TEXT SEGMENT -
Although the wind industry has been booming in Spain for a long time, the country has so far lacked its own offshore wind farms. The government and industry now want this to finally change.

Image: PixabayImage: Pixabay

In the National Integrated Energy and Climate Plan (PNIEC), the Spanish government has set a target of installing 3 GW of offshore wind energy off its coasts by 2030. This is an ambitious target, considering that no offshore wind turbines have yet been installed on a commercial scale. However, this is now set to change as quickly as possible.

One of the challenges is to make progress on the legal framework and planning as quickly as possible in order to get the development of the first wind farms underway. The conditions could not be better: Spain is already a centre of industrial and technological production for offshore wind products.

The country has production facilities and logistical infrastructures that cover practically the entire value chain of offshore wind technology. The Dragados Offshore shipyard in Cádiz is currently the only one in Europe where converter stations can be manufactured. Siemens Energy is currently having the BorWin epsilon offshore converter platform manufactured there, which will later form the technological centrepiece of the TenneT BorWin5 project in the German North Sea. Although the course has recently been set in Germany to build corresponding stations there as well, Spain is still ahead at the moment.

The industry and government want wind turbines to be spinning off the Spanish coast soon (Image: Pixabay)

The President of the Spanish Wind Energy Association (AEE), Juan Diego Díaz, emphasised the urgency at a recent event: "We are at a crucial moment. We are 100% dependent on regulation and planning. We now need the long-term signals that activate the mechanisms to move forward as quickly as possible. Given the political and economic situation in the country, we are behind schedule, but we are optimistic and can still tackle the development of offshore wind energy in time so that we do not fall further behind other countries in our environment. Cooperation between all players in the sector, public administrations and territories is essential for the harmonious development of offshore wind energy in order to achieve understanding and positive synergies between all stakeholders."

DATASET CONTENT -
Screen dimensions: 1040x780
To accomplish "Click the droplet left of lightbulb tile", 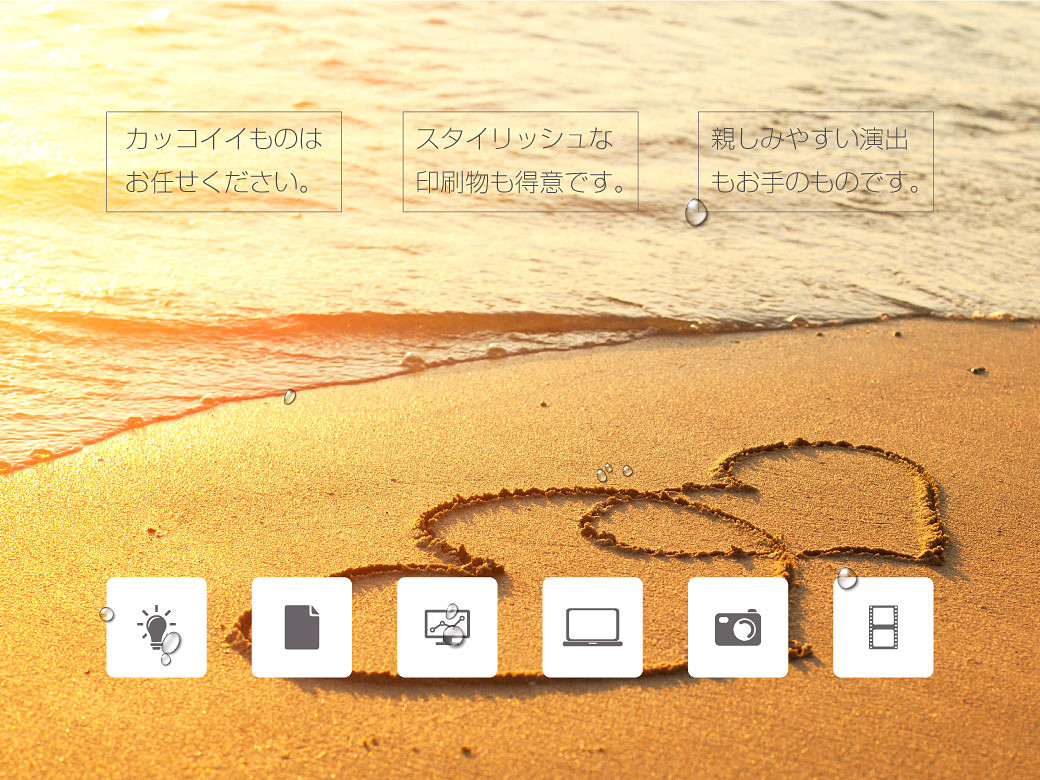I will point(107,613).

EXERCISE BRIEF - Rewrite the passage on Spanish offshore wind between "The country has production" and "at the moment.", inclusive, replacing "Cádiz" with "Ferrol".

SOLUTION -
The country has production facilities and logistical infrastructures that cover practically the entire value chain of offshore wind technology. The Dragados Offshore shipyard in Ferrol is currently the only one in Europe where converter stations can be manufactured. Siemens Energy is currently having the BorWin epsilon offshore converter platform manufactured there, which will later form the technological centrepiece of the TenneT BorWin5 project in the German North Sea. Although the course has recently been set in Germany to build corresponding stations there as well, Spain is still ahead at the moment.